> _PASSAGE SHOWN_
For the record SDSU ended up scoring 33 points that half, on their way to a 79-70 victory. The Aztecs now stand at 8-0, and their schedule gives them at least a fair chance of reaching the New Year undefeated. Fisher's team is ranked in the top 15 in both major polls. Are we witnessing the beginnings of a new Aztec empire?

If so it's an empire built on offense. In this article I'm going to toss out the game that SDSU played against an NAIA opponent (San Diego Christian College) and instead look at just the seven games the Aztecs have played against D-I competition. In those seven games San Diego State has scored a very good 1.15 points per possession. In fact the Aztecs are yet to be held under a point per trip by any opponent this season. You've probably heard of Kawhi Leonard, SDSU's outstanding 6-7 sophomore. But, a little like Butler last year and their star sophomore (Gordon Hayward), SDSU is much more than just a one-person show.

Here's what you need to know about the Aztecs in 2010-11.

Point guards need not apply.
Every year when March rolls around you hear a lot of talk about how important it is for a team to have something called a "true point guard." I'm not so sure, if you'll forgive the expression, that this is really true. After all, West Virginia made the Final Four last year without one of those true point guards. And as for San Diego State, they actually have a "true" point guard (freshman LaBradford Franklin) but he can't even get on the floor. Basically his team's scoring too many points without him.

My own view is that any offense that takes care of the ball and puts its players in a position where they can score is receiving all the benefits that a true point guard is supposed to provide. How tall the players are or whether they look like a "coach on the floor" is entirely beside the point. Take the Aztecs. This year they're committing a turnover on 19 percent of their possessions. That's not necessarily outstanding in terms of taking care of the ball, but it is decent. If Michigan State ever brought their TO rate down to 19 percent they'd be illegal.

The Aztecs reign supreme inside the arc.
The SDSU offense clearly goes through Leonard and his frontcourt mate Billy White, who respectively account for 29 and 26 percent of the shots taken during their minutes. (Again, these figures are culled from just the seven games played against D-I opponents.) And, just as clearly, Leonard and White are doing something right, because as a team San Diego State has made an excellent 56 percent of their twos so far on the young season. Strong two-point shooting often indicates that an offense is on-track to achieve good results on a more or less consistent basis. In addition Leonard and White are both very good offensive rebounders, with the result that the Aztecs have hauled down 40 percent of their own misses this year. Good shooting plus strong offensive rebounding -- that nets out to a lot of points.

> _RECORD SET_
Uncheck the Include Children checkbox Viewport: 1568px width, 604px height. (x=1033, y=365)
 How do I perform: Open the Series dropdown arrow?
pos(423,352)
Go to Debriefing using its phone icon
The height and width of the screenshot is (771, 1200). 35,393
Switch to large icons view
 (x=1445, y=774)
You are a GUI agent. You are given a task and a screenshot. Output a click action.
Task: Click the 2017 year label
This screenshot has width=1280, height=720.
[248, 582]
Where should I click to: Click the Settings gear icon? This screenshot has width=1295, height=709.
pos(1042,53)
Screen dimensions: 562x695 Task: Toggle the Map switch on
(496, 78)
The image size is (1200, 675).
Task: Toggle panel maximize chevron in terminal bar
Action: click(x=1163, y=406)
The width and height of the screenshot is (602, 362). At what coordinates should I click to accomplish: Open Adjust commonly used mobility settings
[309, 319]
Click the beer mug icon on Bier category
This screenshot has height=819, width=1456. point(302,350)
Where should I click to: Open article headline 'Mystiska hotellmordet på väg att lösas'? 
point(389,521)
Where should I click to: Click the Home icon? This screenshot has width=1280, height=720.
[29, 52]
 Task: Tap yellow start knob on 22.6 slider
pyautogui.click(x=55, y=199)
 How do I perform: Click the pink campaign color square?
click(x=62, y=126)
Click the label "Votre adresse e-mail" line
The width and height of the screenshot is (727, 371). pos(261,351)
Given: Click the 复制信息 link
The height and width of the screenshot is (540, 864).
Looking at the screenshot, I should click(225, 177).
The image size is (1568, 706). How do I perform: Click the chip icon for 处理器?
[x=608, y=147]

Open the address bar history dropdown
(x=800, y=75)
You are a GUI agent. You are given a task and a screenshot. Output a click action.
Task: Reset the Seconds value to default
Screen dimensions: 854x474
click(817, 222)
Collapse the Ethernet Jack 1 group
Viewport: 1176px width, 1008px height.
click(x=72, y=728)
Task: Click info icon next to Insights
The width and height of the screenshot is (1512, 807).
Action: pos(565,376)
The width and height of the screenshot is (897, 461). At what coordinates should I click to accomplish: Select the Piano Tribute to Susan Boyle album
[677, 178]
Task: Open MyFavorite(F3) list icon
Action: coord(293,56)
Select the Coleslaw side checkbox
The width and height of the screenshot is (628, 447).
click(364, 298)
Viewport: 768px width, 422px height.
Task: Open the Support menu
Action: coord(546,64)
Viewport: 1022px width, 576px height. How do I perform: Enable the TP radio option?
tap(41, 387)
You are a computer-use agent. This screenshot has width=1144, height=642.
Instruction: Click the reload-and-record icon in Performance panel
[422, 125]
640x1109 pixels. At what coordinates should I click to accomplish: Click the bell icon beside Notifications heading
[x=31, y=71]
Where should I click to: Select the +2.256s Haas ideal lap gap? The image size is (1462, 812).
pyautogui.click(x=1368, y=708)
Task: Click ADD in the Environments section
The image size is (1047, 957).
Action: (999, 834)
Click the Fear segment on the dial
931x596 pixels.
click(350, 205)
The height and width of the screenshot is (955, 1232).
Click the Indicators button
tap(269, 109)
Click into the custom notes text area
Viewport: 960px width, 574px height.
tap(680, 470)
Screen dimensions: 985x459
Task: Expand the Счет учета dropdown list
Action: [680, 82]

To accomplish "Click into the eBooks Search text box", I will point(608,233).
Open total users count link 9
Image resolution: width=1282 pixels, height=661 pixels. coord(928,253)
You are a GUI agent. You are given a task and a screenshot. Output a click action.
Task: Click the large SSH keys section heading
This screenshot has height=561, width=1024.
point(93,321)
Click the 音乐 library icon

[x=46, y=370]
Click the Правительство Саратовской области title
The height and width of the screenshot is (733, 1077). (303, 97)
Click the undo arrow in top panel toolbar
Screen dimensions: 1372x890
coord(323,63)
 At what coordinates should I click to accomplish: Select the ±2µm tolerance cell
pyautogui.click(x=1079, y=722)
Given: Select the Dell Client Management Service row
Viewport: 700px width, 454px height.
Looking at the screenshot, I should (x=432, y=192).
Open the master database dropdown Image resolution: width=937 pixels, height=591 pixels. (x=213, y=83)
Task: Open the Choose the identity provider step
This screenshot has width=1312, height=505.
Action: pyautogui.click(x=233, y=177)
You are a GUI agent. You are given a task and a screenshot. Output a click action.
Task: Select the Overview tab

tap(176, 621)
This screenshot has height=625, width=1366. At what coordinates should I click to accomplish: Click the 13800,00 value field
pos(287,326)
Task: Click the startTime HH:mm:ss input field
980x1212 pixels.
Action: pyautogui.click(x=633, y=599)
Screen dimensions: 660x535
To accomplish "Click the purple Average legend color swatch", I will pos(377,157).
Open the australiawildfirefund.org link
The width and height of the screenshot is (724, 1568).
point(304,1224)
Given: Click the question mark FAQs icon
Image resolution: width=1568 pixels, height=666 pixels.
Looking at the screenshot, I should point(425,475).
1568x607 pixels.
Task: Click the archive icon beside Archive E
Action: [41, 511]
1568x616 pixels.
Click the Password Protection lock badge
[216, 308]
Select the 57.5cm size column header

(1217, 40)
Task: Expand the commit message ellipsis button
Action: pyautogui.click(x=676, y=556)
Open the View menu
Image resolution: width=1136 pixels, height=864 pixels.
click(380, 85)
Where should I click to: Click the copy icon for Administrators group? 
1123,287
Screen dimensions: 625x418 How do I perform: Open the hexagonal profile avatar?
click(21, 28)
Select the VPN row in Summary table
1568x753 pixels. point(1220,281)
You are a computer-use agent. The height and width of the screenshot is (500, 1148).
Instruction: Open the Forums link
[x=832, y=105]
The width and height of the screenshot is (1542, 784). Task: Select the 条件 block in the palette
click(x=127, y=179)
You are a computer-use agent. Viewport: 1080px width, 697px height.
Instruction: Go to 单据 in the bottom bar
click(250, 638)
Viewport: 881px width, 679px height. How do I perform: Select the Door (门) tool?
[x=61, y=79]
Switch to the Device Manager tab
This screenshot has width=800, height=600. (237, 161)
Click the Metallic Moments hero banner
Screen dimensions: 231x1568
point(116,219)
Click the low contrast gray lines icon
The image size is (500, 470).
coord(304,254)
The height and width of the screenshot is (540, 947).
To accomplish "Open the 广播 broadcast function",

> _WORK INSTRUCTIONS_
Please carry the San Diego State basketball analysis forward from its last sentence, continuing in the same voice.

> _THE RESULT_
Leonard's the one attracting the NBA buzz -- he's variously listed as a late first-round selection in either 2011 or perhaps 2012 -- but if anything White's had the better year on offense so far. The senior has made an incredible 66 percent of his twos, the kind of number you'd expect to see from a seven-foot role player but not from a 6-8 featured scorer.

As a team San Diego State rarely attempts threes but I'd be remiss if I didn't mention D.J Gay and James Rahon, who together have made 53 percent of their admittedly infrequent attempts from beyond the arc. In other words Gay and Rahon present opposing defenses with a legitimate perimeter threat, thereby making Leonard and White all the more effective down low.

SDSU's more than just a really good offense.
Just because Fisher's offense is better than his defense (and it is) doesn't mean the D is anything to sneeze at. In particular the Aztecs have been strong in the paint, holding opponents to 43 percent shooting inside the arc. Leonard's an outstanding defensive rebounder (which explains a lot of the NBA's interest), one who's pulled in 27 percent of opponents' misses while he's on the floor. And 6-9 senior Malcolm Thomas provides shot-blocking, swatting away nine percent of opponents' twos. If an opposing team is going to outscore San Diego State, it figures to be from the perimeter.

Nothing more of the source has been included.